= Required work =
(A) In the passage about the casino employee's leave, on what date did the EEOC send the employee's charge of discrimination to the casino?
(B) Condense the paragraph of the passage about the casino employee's leave that begins "However, based on a letter from his nurse" into a short bulleted list that keeps its main facts.
(C) Reproduce the passage about the casino employee's leave word for word, from "However, based on" to "resigned in February.".

= Extracted text =
□ □ □ □

However, based on a letter from his nurse, he was given a week of vacation, but he did not return as expected on October 27. In late October, he provided a nurse’s note stating he could return November 13. In early November, he filed an EEOC charge of discrimination, which the EEOC sent to the casino on November 4. The employee provided another letter from the nurse on November 13, though the parties dispute whether that was received. The casino repeatedly asked for completed medical certification forms based on deficiencies in what it had received. Communications broke down and he was suspended pending investigation for job abandonment on November 19. The employer left messages and sent FMLA forms, but these were not returned. The employee came in for a January 13, 2011 meeting. When asked if he could return to work, he said he wasn’t sure. He resigned in February.

□ □ □ □

(Stored records)
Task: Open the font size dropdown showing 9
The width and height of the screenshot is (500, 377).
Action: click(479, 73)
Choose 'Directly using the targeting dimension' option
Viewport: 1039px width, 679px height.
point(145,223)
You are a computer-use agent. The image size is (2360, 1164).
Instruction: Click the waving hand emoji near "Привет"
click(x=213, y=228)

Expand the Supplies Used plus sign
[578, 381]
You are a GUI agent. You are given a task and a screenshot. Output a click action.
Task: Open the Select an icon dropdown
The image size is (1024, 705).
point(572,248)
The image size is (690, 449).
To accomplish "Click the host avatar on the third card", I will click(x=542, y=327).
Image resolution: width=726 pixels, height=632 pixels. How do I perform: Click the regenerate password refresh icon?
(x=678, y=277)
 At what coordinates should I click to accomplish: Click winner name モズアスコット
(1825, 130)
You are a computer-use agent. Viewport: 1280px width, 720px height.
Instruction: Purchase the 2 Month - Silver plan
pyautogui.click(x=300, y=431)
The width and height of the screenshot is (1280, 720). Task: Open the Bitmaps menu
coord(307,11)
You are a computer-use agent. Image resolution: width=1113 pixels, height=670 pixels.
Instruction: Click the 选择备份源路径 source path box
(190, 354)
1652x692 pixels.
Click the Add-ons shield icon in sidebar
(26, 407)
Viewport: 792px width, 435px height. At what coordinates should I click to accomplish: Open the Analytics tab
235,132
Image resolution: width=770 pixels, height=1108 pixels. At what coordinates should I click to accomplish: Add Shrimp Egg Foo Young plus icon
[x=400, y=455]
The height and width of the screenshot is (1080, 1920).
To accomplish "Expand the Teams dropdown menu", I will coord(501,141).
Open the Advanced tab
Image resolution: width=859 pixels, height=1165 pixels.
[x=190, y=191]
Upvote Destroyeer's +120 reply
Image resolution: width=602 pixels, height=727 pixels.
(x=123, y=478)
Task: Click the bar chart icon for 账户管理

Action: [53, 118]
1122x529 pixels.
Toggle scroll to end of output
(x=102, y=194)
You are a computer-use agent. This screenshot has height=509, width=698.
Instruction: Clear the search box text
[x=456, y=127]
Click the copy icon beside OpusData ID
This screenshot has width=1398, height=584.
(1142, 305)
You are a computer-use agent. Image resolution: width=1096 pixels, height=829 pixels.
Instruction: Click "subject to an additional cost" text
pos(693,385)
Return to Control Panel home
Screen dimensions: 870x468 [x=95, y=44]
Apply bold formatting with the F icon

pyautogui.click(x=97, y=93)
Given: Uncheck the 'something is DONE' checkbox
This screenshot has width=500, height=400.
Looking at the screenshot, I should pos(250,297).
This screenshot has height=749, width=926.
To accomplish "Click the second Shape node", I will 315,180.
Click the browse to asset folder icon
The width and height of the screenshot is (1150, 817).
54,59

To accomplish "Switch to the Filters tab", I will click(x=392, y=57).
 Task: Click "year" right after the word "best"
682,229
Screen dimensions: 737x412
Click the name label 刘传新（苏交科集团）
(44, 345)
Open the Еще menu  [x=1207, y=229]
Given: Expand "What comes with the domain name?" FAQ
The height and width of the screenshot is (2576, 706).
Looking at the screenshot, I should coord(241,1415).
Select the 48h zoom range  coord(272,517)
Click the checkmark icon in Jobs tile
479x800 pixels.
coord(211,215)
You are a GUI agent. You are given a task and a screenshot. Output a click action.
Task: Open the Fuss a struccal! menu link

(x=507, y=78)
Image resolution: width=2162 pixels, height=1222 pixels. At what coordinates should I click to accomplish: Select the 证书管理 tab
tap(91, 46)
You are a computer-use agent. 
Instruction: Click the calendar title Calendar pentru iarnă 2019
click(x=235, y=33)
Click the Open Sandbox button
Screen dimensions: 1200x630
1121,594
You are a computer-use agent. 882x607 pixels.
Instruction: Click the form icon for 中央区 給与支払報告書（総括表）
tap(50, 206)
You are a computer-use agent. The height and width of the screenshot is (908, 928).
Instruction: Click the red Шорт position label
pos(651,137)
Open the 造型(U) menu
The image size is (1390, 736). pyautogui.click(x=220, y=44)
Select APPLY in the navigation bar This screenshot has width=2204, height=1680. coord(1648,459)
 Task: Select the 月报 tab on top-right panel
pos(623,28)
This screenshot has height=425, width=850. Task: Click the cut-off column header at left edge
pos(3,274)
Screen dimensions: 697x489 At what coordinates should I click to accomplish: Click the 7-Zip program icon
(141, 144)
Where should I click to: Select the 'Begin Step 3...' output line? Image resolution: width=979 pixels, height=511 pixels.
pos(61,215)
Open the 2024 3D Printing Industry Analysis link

□ □ □ □

= Responses for each task =
(A) November 4.

(B)
- A nurse's letter got the employee a week of vacation, but he did not return as expected on October 27.
- In late October, a nurse's note said he could return November 13.
- In early November, he filed an EEOC discrimination charge, which the EEOC sent to the casino on November 4.
- He provided another nurse's letter on November 13. The parties dispute whether it was received.
- The casino repeatedly asked for completed medical certification forms because of deficiencies in what it had received.
- After communications broke down, he was suspended pending investigation for job abandonment on November 19.
- The employer left messages and sent FMLA forms, but these were not returned.
- At a January 13, 2011 meeting, he said he wasn't sure whether he could return to work.
- He resigned in February.

(C)
However, based on a letter from his nurse, he was given a week of vacation, but he did not return as expected on October 27. In late October, he provided a nurse’s note stating he could return November 13. In early November, he filed an EEOC charge of discrimination, which the EEOC sent to the casino on November 4. The employee provided another letter from the nurse on November 13, though the parties dispute whether that was received. The casino repeatedly asked for completed medical certification forms based on deficiencies in what it had received. Communications broke down and he was suspended pending investigation for job abandonment on November 19. The employer left messages and sent FMLA forms, but these were not returned. The employee came in for a January 13, 2011 meeting. When asked if he could return to work, he said he wasn’t sure. He resigned in February.